Pilip’s ban threatens to make disabled people – their families and caregivers who also must mask in their presence – afraid to participate in town halls or participate in public life, either because they could be arrested for violating the ban or because so few around them who might be transmitting infection would be unmasked.

“This should be called the Disabled Persons Don’t Matter Act,” charged a woman relegated to a wheelchair.

Another woman debilitated by Long COVID said she got it the first time during the Omnicron spread, “when I went out once without a mask. I couldn’t read, write or drive. I had to drop out of law school.”

That Omnicron spread coincided with Bruce Blakeman’s inauguration as the Nassau County executive, when he declared COVID banished from the county and business back to normal. Since then despite new surges in rates – measured now by levels in wastewater and hospitalizations – there has been nothing from the county executive nor his phantom health commissioner – no recommendations to mask, socially distance or make sure vaccinations are up to date.
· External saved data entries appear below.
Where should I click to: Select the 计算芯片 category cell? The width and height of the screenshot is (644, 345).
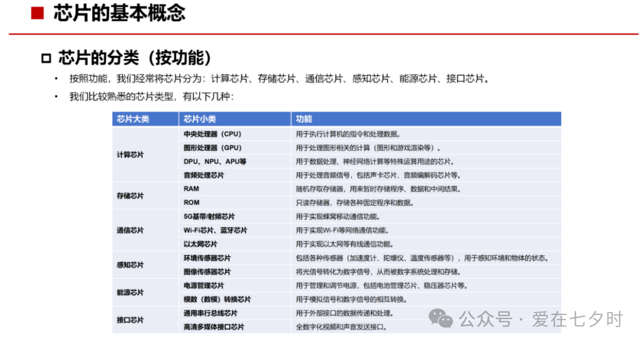tap(130, 154)
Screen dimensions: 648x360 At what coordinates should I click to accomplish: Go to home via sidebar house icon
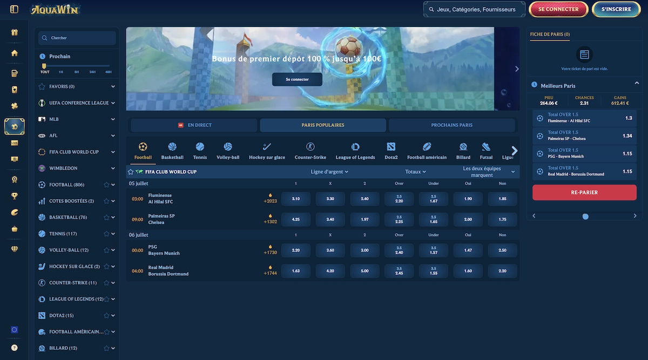point(15,53)
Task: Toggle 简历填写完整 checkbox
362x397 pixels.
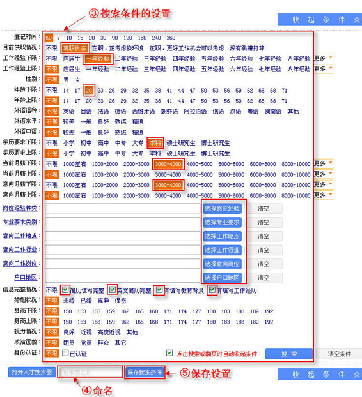Action: (x=65, y=289)
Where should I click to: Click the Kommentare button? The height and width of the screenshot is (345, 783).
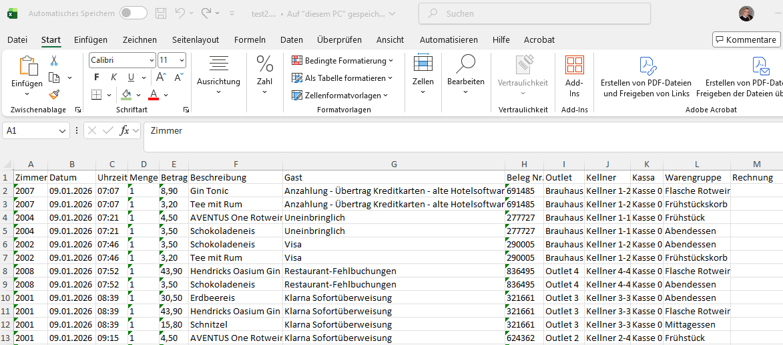point(746,39)
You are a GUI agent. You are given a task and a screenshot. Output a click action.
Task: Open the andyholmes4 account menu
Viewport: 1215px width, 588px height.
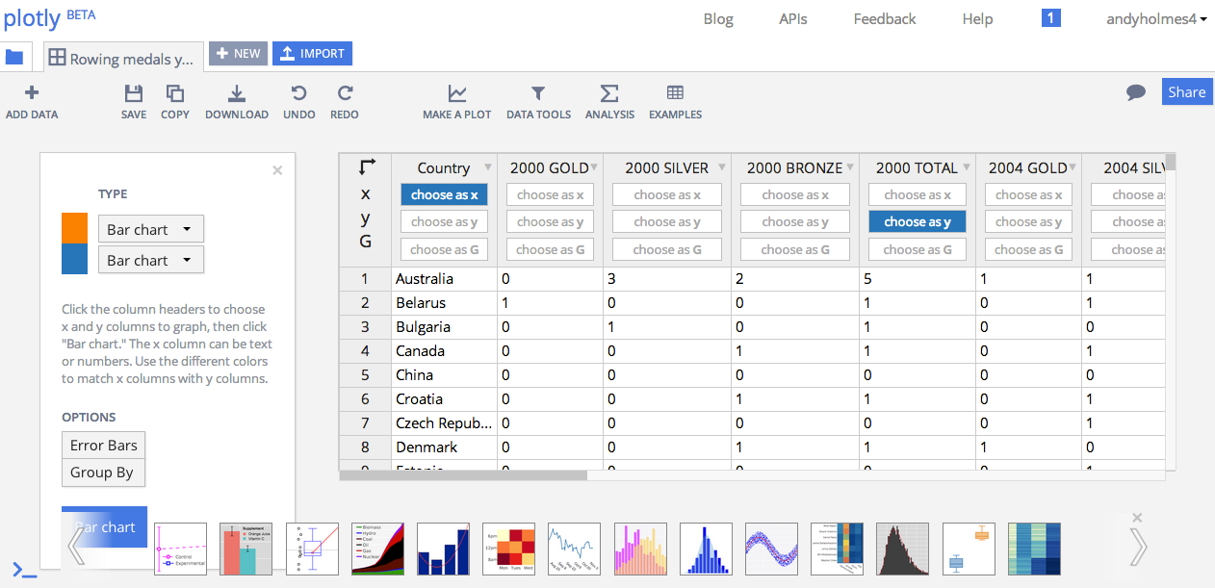pos(1156,18)
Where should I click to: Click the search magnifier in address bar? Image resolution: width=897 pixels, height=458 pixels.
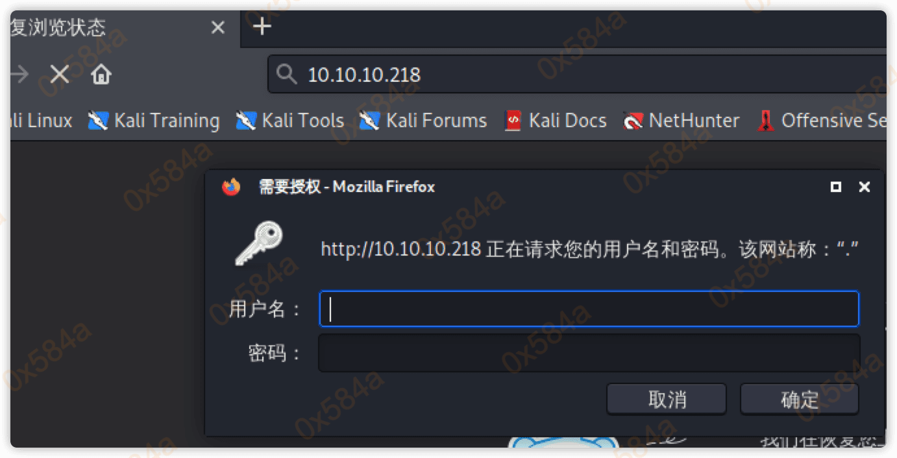(286, 75)
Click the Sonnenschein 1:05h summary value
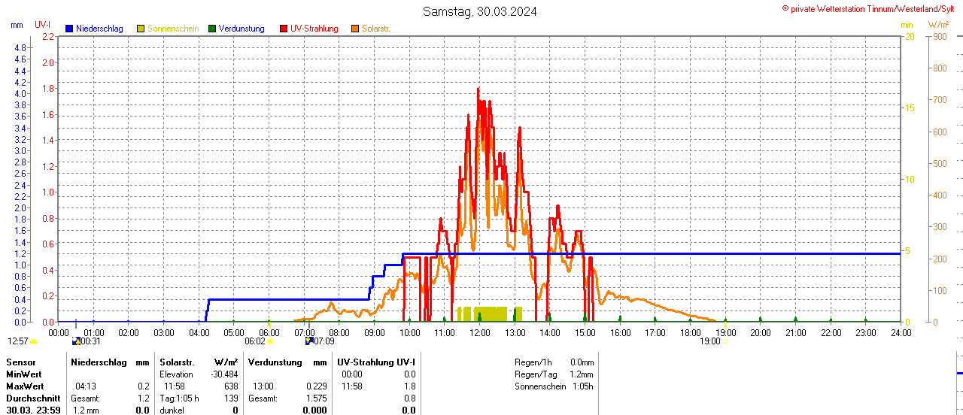 (x=582, y=386)
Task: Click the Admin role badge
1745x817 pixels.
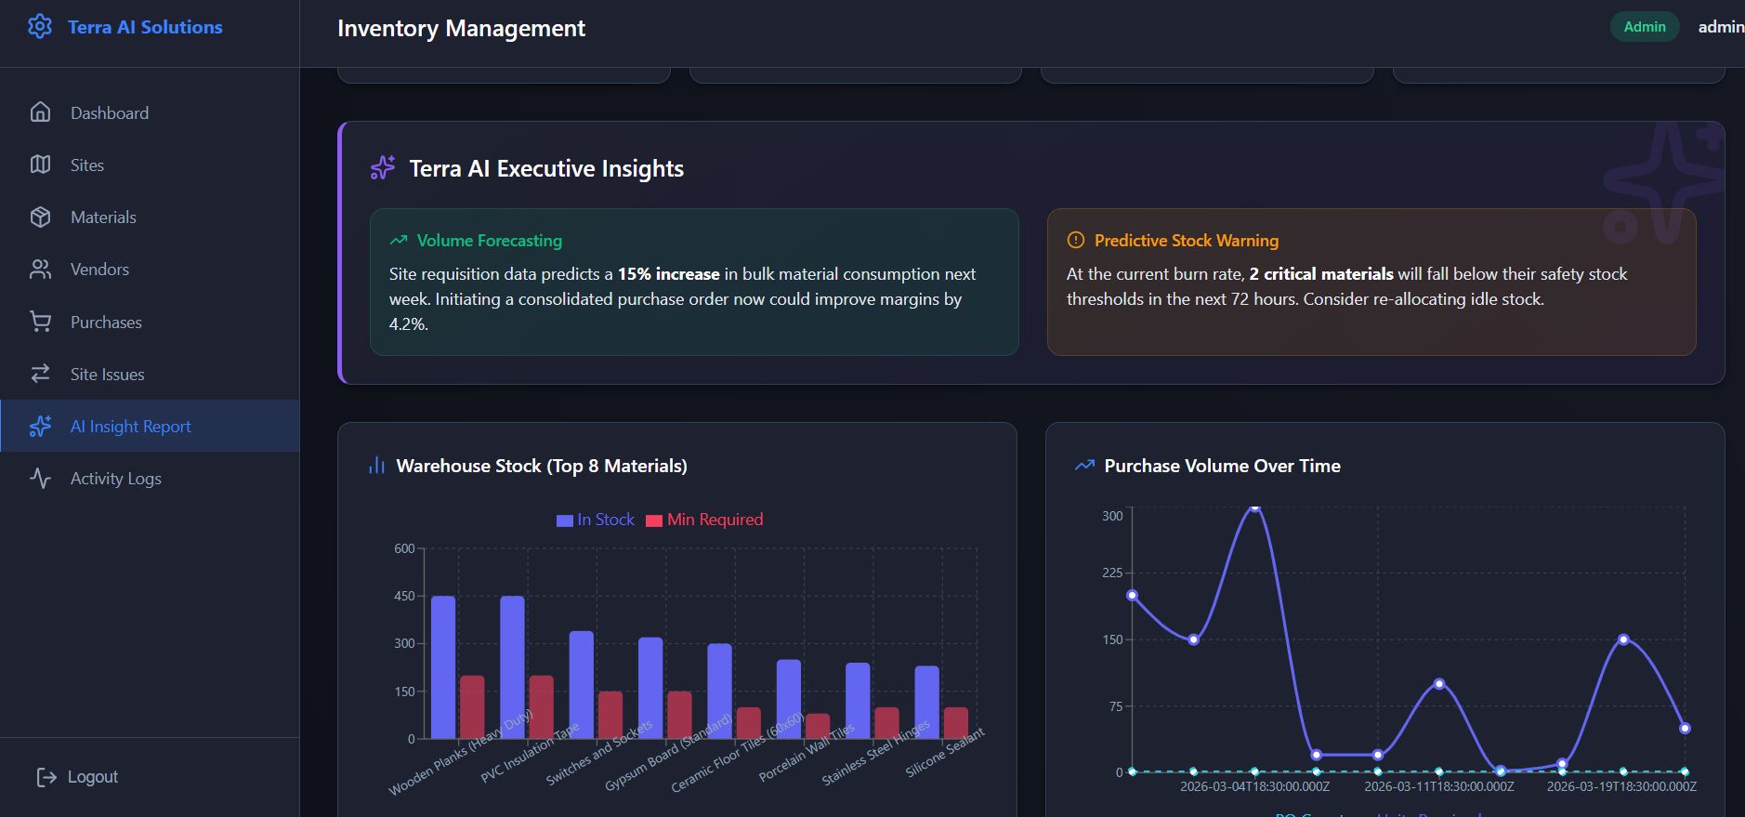Action: tap(1644, 27)
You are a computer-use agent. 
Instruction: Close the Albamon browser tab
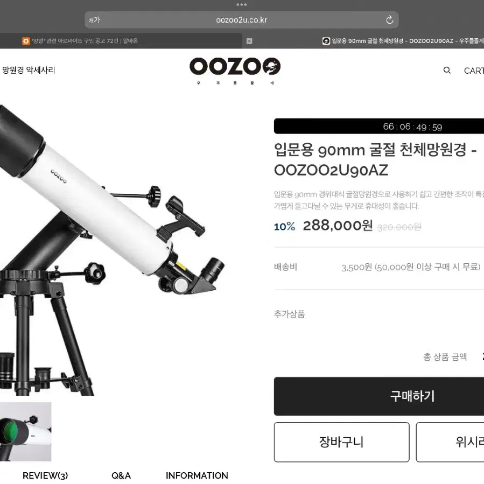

“We call on the Republicans to adopt our proposal instead of their blatantly illegal, controversial, and flawed legislation, which will be overturned by the courts and will cost taxpayers significant amounts of money,” DeRiggi-Whitton said to no avail. “Our approach ensures efficient use of police resources and fosters a better relationship between the community and law enforcement.”

The Republican mask ban is unconstitutional on its face. But this ban, which most clearly discriminates and violates the equal rights of the disabled, will be ruled unconstitutional by the state if (and hopefully, when) the New York State Equal Rights Amendment passes in November.